Ongetwijfeld ligt dat aan het feit dat hij voornamelijk streekromans schreef, niet meteen het meest sexy genre anno 2021. Toch blijven zijn naturalistische klassiekers De vlaschaard en De teleurgang van de Waterhoek lezenswaardige romans die getuigen van een uitzonderlijk observatievermogen.

Bij zijn 150ste geboortedag haalt het Letterenhuis in Antwerpen de romancier op een verrassende manier van onder het stof. Behalve schrijver was Streuvels een fervent amateurfotograaf; een selectie uit zijn meer dan vijfduizend kiekjes tellende archief wordt nu tentoongesteld in de expositie Oogen die kijken.

Wie het oeuvre van Streuvels kent, zal niet verbaasd zijn door de thematiek van zijn foto’s. De schrijver legt het hem omringende landleven vast, evenals het reilen en zeilen van zijn gezin in hun beroemde Lijsternest. Hoe vertederend en verrassend hedendaags die huiselijke snapshots ook aandoen, het zijn vooral de landschapsfoto’s die indruk maken. Ploegende boeren op hun akkers, grazende kuddes, bonte kermissen, plechtstatige begrafenissen en grootse Maria-processies worden met veel oog voor compositie vastgelegd. Net als in zijn proza doet Streuvels met zijn foto’s aan geschiedschrijving, waardoor je als toeschouwer een accuraat beeld krijgt van hoe mensen toen leefden.

Het meest verrassend in deze expo is het relaas van Streuvels’ reis in het Middellandse Zeegebied in 1935. Het bleek een openbaring voor de zo honkvaste schrijver, die uiteindelijk zelfs in Palestina belandde, waar hij geconfronteerd werd met het zo radicaal andere. Uit Streuvels’ foto’s spreekt onwennigheid, een toeristische blik op de bevolking.
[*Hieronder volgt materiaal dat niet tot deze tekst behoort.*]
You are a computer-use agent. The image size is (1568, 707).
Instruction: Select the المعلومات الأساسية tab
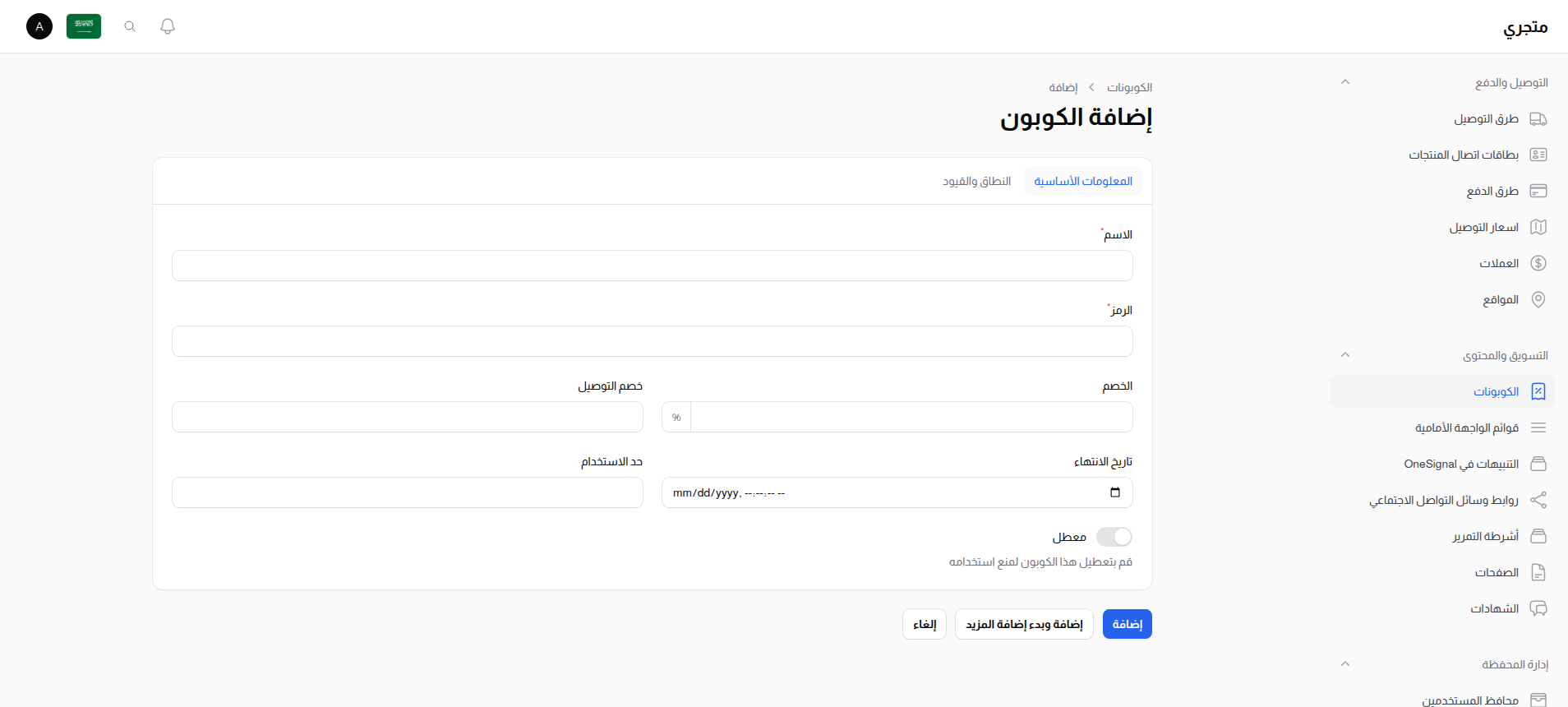click(1083, 181)
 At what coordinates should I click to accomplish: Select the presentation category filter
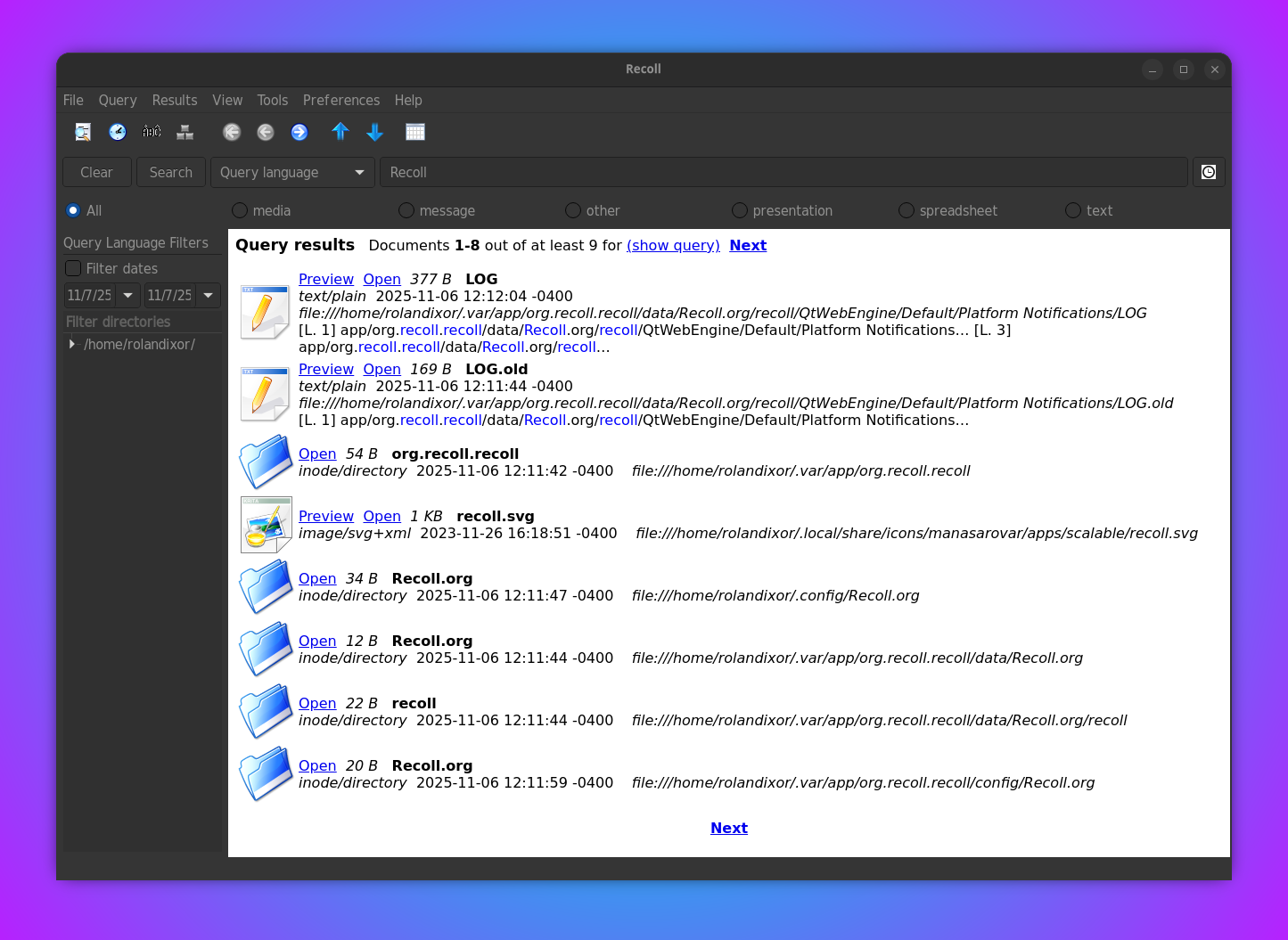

De andere omgeving fascineert hem, zo blijkt ook uit de notities die hij maakte en die in het Letterenhuis door een voice-over worden voorgelezen. Het levert een boeiend samenspel op, een literair én fotografisch verslag van wat duidelijk een confrontatie was met zijn eigen beperkte perspectief.

Het kroonstuk van Oogen die kijken is de zaal met de zelfportretten. Streuvels’ karakterkop met de kenmerkende weerbarstige snor komt er in al zijn levensfasen langs: van de zelfbewust uit de ogen kijkende jongeling via de literaire gigant op het toppunt van zijn kunnen tot de gefêteerde, Nobelprijswaardige bejaarde schrijver. Het portret waar hij in een bloesemende fruitboom staat, is even speels als pakkend.

Vooral die speelsheid is opvallend. De man die subtiel maar altijd ernstig over het landleven schreef, blijkt binnen- en buitenshuis ook een kijker met pretoogjes.

Oogen die kijken. Een blik in het fotografisch landschap van Stijn Streuvels. Van 2.10 t/m 31.12 in het Letterenhuis in Antwerpen.